Even if you might be able to more or less accurately track close to the zenith, field rotation is going to kill you (unless you have a field derotator, and even a good one is probably not going to give great results very close to zenith). Without a derotator, there's nothing that you can do about this.
As far as I know, the Celestron alt-az mounts adjust the tracking rates in altitude and azimuth every 30 seconds to approximate sidereal tracking. This is probably adequate for a lot of purposes, but is unlikely to be sufficient near "gimbal lock" position (i.e. when the optical axis is parallel to the azimuth axis) because the azimuth speed increases rapidly as zenith angle approaches zero. I suspect that even small errors in leveling will cause large errors the calculated azimuth speed near zenith because the mount's idea of the zenith angle will be slightly different than the true zenith angle, and you're calculating the azimuth speed by dividing by the sine of the zenith angle, which is very small, so even small errors become significant.

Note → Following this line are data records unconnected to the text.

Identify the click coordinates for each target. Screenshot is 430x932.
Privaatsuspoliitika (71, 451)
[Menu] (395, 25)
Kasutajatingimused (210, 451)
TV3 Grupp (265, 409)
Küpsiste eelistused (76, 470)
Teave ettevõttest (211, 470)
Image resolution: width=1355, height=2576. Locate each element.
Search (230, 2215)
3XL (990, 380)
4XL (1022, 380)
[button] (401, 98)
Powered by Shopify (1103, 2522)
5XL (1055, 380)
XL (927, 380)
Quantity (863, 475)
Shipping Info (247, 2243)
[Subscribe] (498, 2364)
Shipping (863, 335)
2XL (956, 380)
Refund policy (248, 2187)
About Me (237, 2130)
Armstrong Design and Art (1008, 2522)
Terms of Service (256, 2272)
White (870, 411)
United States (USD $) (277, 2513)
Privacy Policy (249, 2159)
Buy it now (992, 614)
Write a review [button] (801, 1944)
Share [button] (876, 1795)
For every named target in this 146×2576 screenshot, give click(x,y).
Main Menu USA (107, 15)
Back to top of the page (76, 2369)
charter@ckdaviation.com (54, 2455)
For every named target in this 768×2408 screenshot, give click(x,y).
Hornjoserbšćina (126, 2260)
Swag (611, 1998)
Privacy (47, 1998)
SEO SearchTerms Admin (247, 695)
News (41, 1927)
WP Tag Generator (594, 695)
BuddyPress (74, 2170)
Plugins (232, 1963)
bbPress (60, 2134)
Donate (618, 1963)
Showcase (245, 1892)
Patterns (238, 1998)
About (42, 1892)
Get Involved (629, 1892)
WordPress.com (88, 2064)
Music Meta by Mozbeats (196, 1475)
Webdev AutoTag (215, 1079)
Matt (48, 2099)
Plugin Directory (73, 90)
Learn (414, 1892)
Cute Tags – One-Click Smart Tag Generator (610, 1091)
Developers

Possibly the subs that were "streaky" were a result of the 30 adjustments occurring during those exposures.
It's kind of what ai suspected, I was just not really sure how Celestron Alt/Az mounts operate. I was already aware that Alt/Az speeds were constantly recalculated to avoid stepwise Alt/Az movements during tracking.
It sounds to me that, as the zenith is approached, the speed changes are larger and required more frequently than 30 second intervals.
EDIT: I guess also that within the "zenith blind spot" the situation becomes totally impossible, for even the most sophisticated Alt/Az mount.
Edited by Rac19, 03 June 2020 - 06:05 AM.